Scientists find evidence of extremely heavy elements in ancient stars

Scientists believe that many of the elements found in the Universe that are heavier than iron are created when stars merge or explosively die, but they are still unsure about the cosmic origin of several elements and the full array of processes that form heavy elements.. The source of naturally-formed elements heavier than uranium is especially unclear, and no one has directly detected such elements in space.
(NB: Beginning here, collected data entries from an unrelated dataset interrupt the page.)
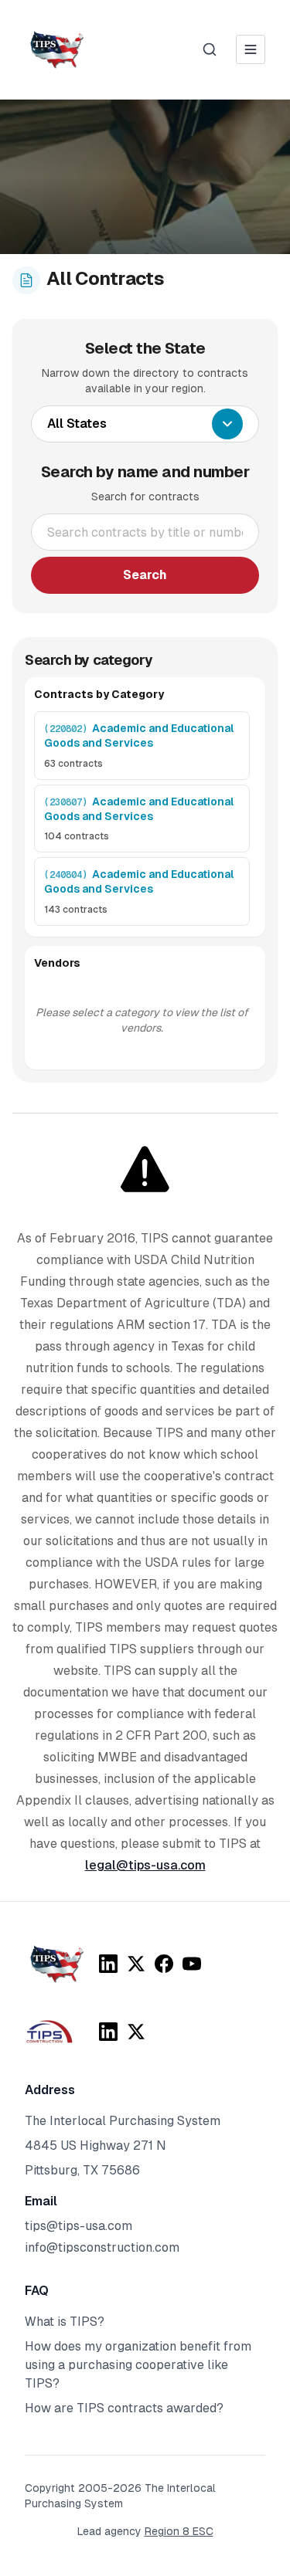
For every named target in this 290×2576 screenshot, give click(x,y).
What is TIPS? (64, 2321)
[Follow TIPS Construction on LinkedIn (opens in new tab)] (108, 2031)
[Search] (209, 49)
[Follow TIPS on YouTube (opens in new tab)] (192, 1963)
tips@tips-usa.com (78, 2225)
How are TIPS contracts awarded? (124, 2408)
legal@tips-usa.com (145, 1865)
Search (145, 575)
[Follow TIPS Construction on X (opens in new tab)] (136, 2031)
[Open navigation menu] (250, 49)
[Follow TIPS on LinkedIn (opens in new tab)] (108, 1963)
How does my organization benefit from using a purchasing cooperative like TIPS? (138, 2365)
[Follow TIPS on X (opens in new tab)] (136, 1963)
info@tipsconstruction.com (102, 2247)
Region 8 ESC (179, 2531)
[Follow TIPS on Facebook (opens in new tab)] (164, 1963)
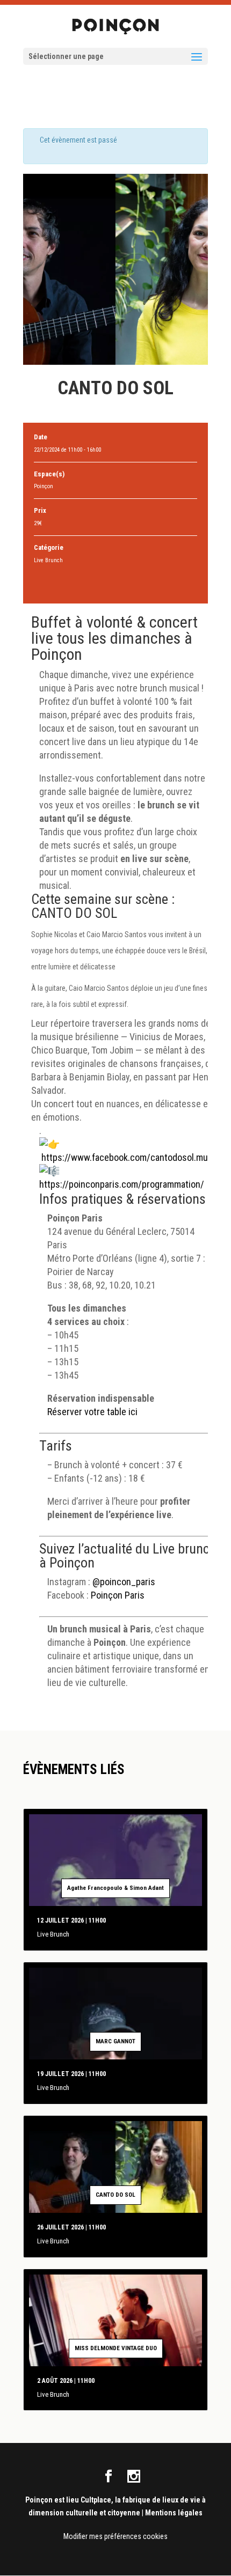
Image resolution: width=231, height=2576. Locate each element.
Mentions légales (174, 2512)
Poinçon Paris (118, 1595)
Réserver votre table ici (92, 1411)
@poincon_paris (123, 1581)
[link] (135, 1157)
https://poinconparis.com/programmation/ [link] (121, 1184)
Now, by analyzing the chemical composition of 42 ancient stars in the Milky Way, researchers show that the stars produced elements with atomic masses larger than 260, heavier than any element found naturally on Earth (Science 2023, DOI: 10.1126/science.adf1341) . Fission of these radioactive nuclei is a major cosmic source of elements heavier than iron, they suggest.

Scientists look at light spectra from stars to identify the proportions of various elements inside. Studies so far have focused on the detailed elemental composition of one star or compared relative amounts of a few elements in several stars, says Ian Roederer, a physicist and astronomer at North Carolina State University.

To reveal a more complete picture, he and his colleagues analyzed the element patterns of “every star we could find in published literature with high levels of heavy elements,” he says. Specifically, they looked at elements from selenium to platinum, atomic numbers 34 to 78. They found a direct correlation between the amounts of elements with atomic numbers 44 to 47 (ruthenium to silver), and of slightly heavier ones with atomic numbers 63 to 78 (europium to platinum). There was no similar behavior among elements adjacent to the two groups.

The only reasonable explanation is that the correlated elements came from a common source, he says. Adding the atomic mass numbers of the two element sets indicates that the stars had produced elements with atomic mass over 260, and these radioactive transuranic nuclei split into two fragments, a smaller one with lighter elements from the silver to ruthenium group and a larger one with the slightly heavier element group.

Darach Jafar Watson, an astrophysicist at the University of Copenhagen, says “the correlation stands out strongly. I cannot think of an alternate explanation, and while it is not conclusive, it seems a likely and reasonable interpretation.”